After his time in Vietnam, he moved back to Jacksonville. “I practiced at St. Luke’s, the hospital I was born in, and I retired from there when Mayo sold it to St. Vincent’s.”
While building a successful career in the U.S., he also felt the pull to care for others in less fortunate countries as a volunteer physician.
Lovejoy began his international aid efforts in Grenada, where he taught orthopedists for 20 years. His friend, the late Dr. George Fipp, told him he was needed in Haiti, so Lovejoy began serving at Hôpital Sacré Coeur in Milot, Haiti, during the 1980s. Even his children got involved.
“My daughter, Ellen, spent spring break of her senior year working in the OR and also went into the mountains with a dentist and helped pull 150 rotting teeth,” he said. “She told me, ‘Dad, I never realized how much I had.’”
Hôpital Sacré Coeur, which opened in 1968, is the largest private hospital for the 3.2 million people living in Northern Haiti. The CRUDEM Foundation assumed supervision of and financial responsibility for the hospital in 1986. In 2012, Holy Name Medical Center of Teaneck, New Jersey, incorporated CRUDEM and in 2020, the mission was renamed Haiti Health Promise.
An earthquake in January 2010 devastated Haiti; more than 222,500 people were killed and 300,000 people were injured. Just days after the earthquake, Lovejoy took a small team and, with his naval triage training, set up a 550-bed MASH-like unit to treat hundreds of wounded citizens, performing more than 180 surgeries, many of them amputations. His son, John, also an orthopedic surgeon, was part of that team. It was an intense time for the physicians, who were operating around the clock.
“We’re human and we know the suffering that they are all having and we are trying to help,” he said. “You can’t help but get emotionally involved, but you just keep working and doing the best you can.”

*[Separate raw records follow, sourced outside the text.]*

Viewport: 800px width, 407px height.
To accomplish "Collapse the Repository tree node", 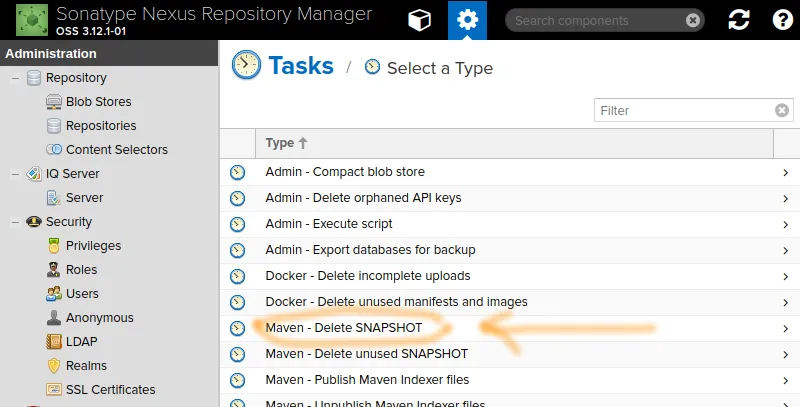I will pyautogui.click(x=15, y=78).
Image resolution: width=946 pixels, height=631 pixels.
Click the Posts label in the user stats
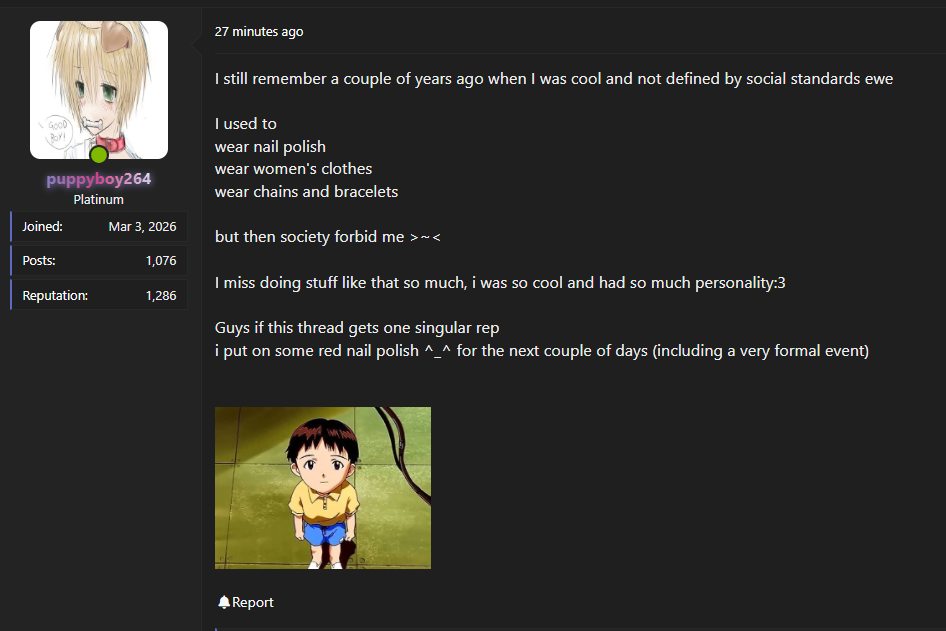tap(39, 261)
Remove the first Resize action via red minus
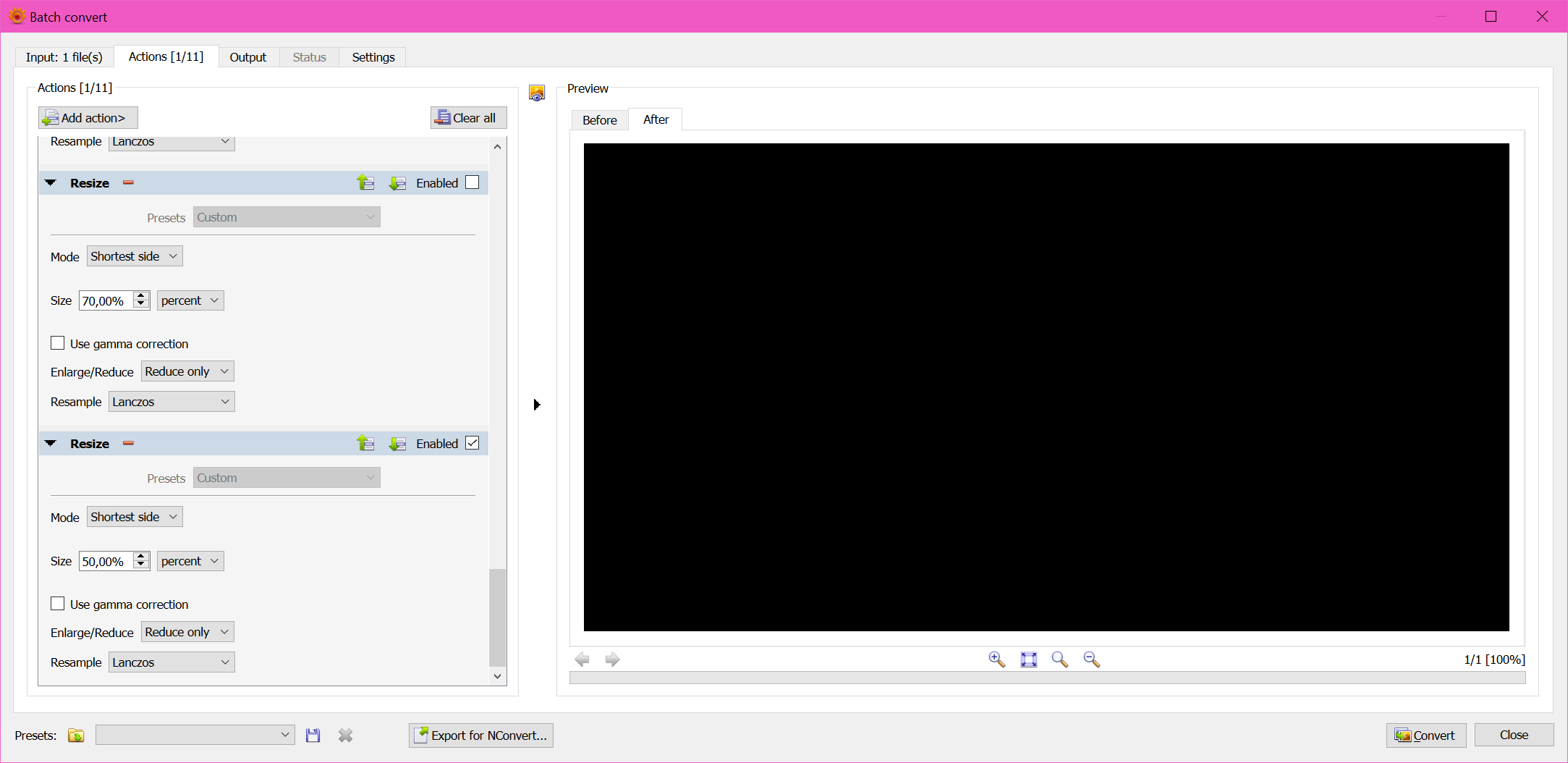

With that many amputees, Lovejoy oversaw the opening of the country’s first prosthetics lab in 2015. Now it’s run by Haitian doctors who received their training courtesy of Holy Name’s support.
Through Lovejoy’s dedication, Hôpital Sacré Coeur recently expanded from 63 beds when he first began his mission trips to 230 beds today. As a board member of Holy Name Medical Center, he helped raise money and secure in-kind donations from local medical partners.
“The lights came from Baptist and the beds came from Mayo,” he said. “What would have taken $6 million to build in the United States, cost $600,000 in Haiti.”
Since COVID-19 and ongoing political unrest in Haiti, Lovejoy has been unable to travel to Milot, but that has not stopped him from helping its citizens. Nearly half of Haiti’s population is experiencing acute food insecurity, which can lead to malnutrition and damage to physical and cognitive development.

On April 10, he sponsored a “packathon” at Episcopal School of Jacksonville to pack 50,000 meals for hungry children and adults.
“Each meal costs 44 cents, so we raised $22,000,” he shared. “One meal bag contains six nutritious meals for a family.”
Participating students received service hours and, Lovejoy hopes, a desire to keep volunteering. “You get more from giving back,” he said.